エルミタ的速攻撮って出しレビュー Vol.364
2014.10.16 更新
文:GDM編集部 絵踏 一
ゲームベンチの最後は、「FF14」に続きオンライン系タイトルのベンチマークソフト「ファンタシースターオンライン2ベンチマークver.2.0」で締めくくろう。品質設定はプリセットの「簡易描画設定」を最大の“5”にセットし、解像度を1,280×720ドットと1,920×1,080ドットの2パターンに変更して計測を行った。
ファンタシースターオンライン2ベンチマークver.2.0 |
いずれの解像度においても“快適”動作の5000を大きく上回り、どのような状況でも快適動作は疑いなし。GPUやシステムの負荷も総じて少ない印象で、軽めのゲームの場合はファンレス動作(グラフィックスと電源ユニット)も可能かもしれない。
ゲームなどの高負荷時には、「Silent-Master Pro Z97」の消費電力はどこまで上昇するのか。最後に動作中の消費電力をチェックしてみよう。計測にあたってはストレステスト「OCCT 4.4.1」の“PowerSupplyTest”を30分動作させ、最も高い数値を高負荷時、10分間何もせず放置した際の最低数値をアイドル時に設定。それぞれをワットチェッカーで計測を行った。
消費電力計測 |
省電力な「Maxwell」アーキテクチャ採用のGTX 750 Tiグラフィックスを搭載するだけあって、消費電力はおとなしめ。システム負荷も最大で40%を下回っており、CORSAIR「RM650」は常にファンレスで動作していた。電力変換効率が最も良好な50%負荷にもまだ余裕があるため、カスタマイズメニューで多少ぜいたくな構成を選択しても大丈夫だろう。

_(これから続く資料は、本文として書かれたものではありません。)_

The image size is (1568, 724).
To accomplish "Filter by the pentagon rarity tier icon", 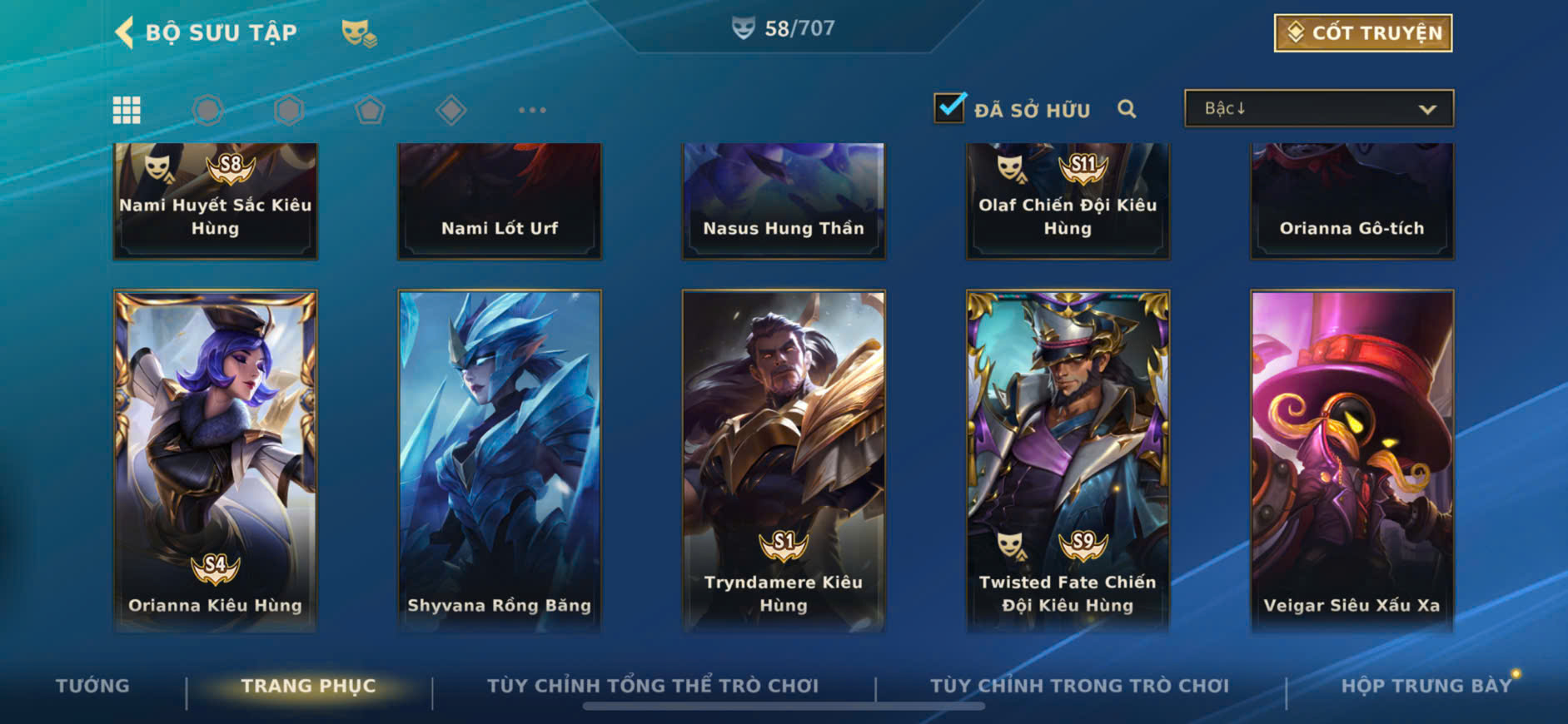I will [370, 110].
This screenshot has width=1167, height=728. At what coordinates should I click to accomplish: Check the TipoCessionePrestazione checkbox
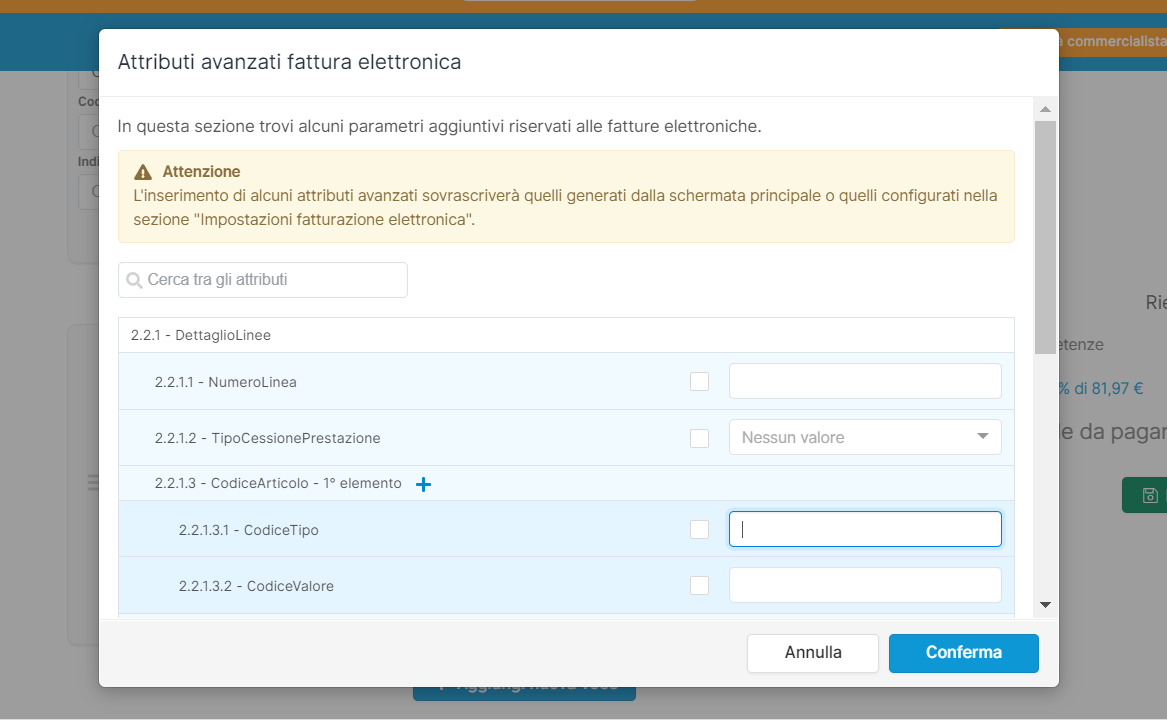(699, 437)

Noctua標準のBTOマシンがあると聞けば、経験豊富な自作ユーザーは「おや?」と思うかもしれない。そもそもNoctuaは、市場でも空冷最高峰として認知されているプレミアムブランド。コアな自作マニアの中には、マシンをオールNoctua仕様に仕立て上げている人間もいるほどだ。そうした“信者”をも抱えるエンスー向けのアイテムだけに、BTOの標準構成に採用した「Silent-Master Pro Z97」の誕生は意外だった。自作好きが揃うBTOカスタマー・サイコムだからこそできた、異色のコラボレーションといえる。

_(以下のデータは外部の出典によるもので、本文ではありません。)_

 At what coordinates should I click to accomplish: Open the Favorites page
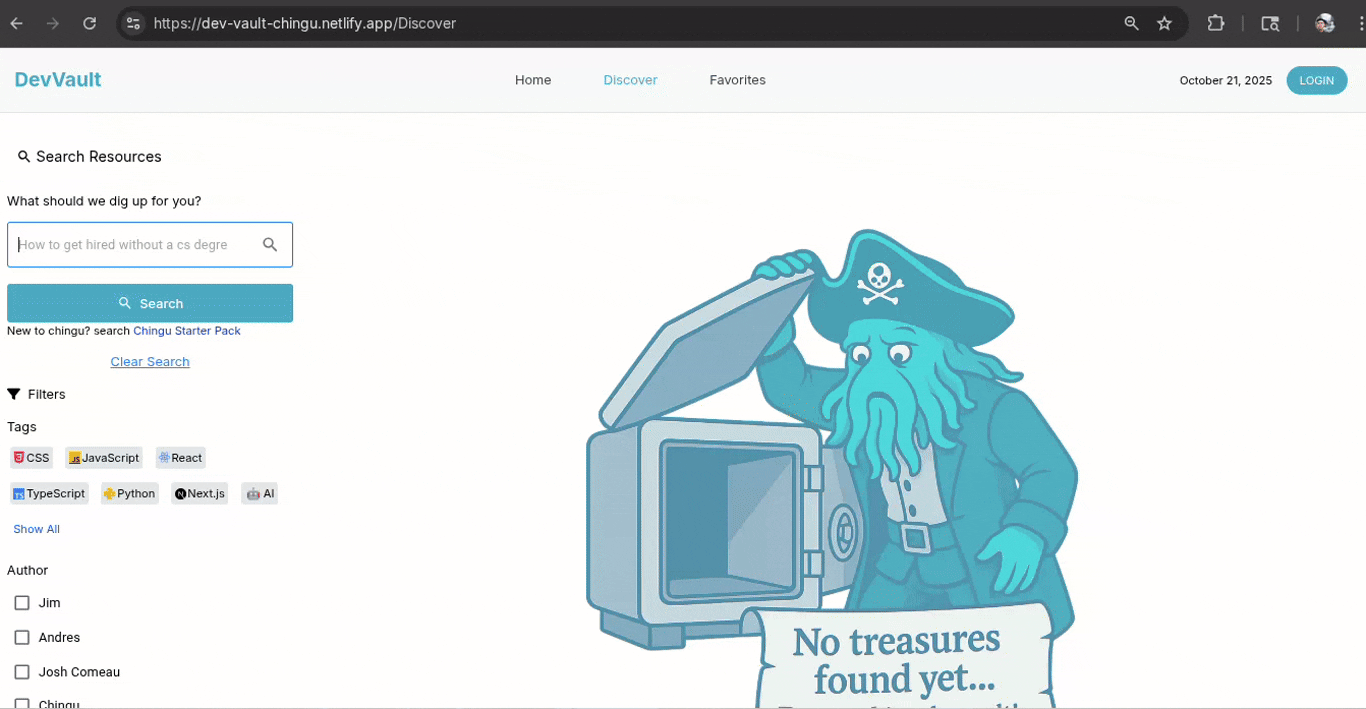click(737, 80)
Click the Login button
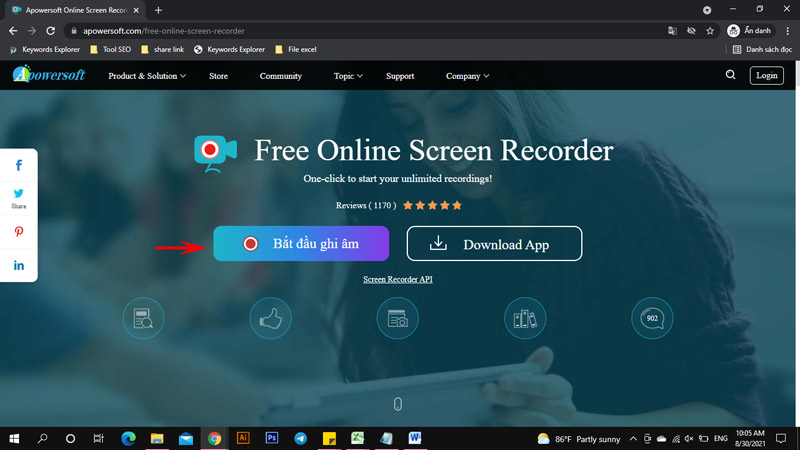The image size is (800, 450). pyautogui.click(x=767, y=75)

静音・高冷却のNoctuaをコアにして、セミファンレス仕様でまとめた“究極静音”のBTOマシン。そのコンセプトは、自作マニアならではの発想から生まれている |
さらにNoctuaを中核に据えた“究極の静音”コンセプトのマシン構成が、これまた面白い。本来ゲーミングを見据えた構成ならグラフィックスもさらに上を積んでいきたいところ、電源ユニットに合わせ、あえてセミファンレスのGTX 750 Tiモデルを持ってきた。このあたりに無響室テストまで敢行したサイコムのメッセージがにじんでいるようであり、静音への深いこだわりに自作マニアの意気込みを感じることもできる。
それだけに静音マシンとして、「Silent-Master Pro Z97」の完成度は高い。普段は音もなく“黒子”として立ち働いてくれるが、その実態はマニアもニヤリとできる楽しいマシンだった。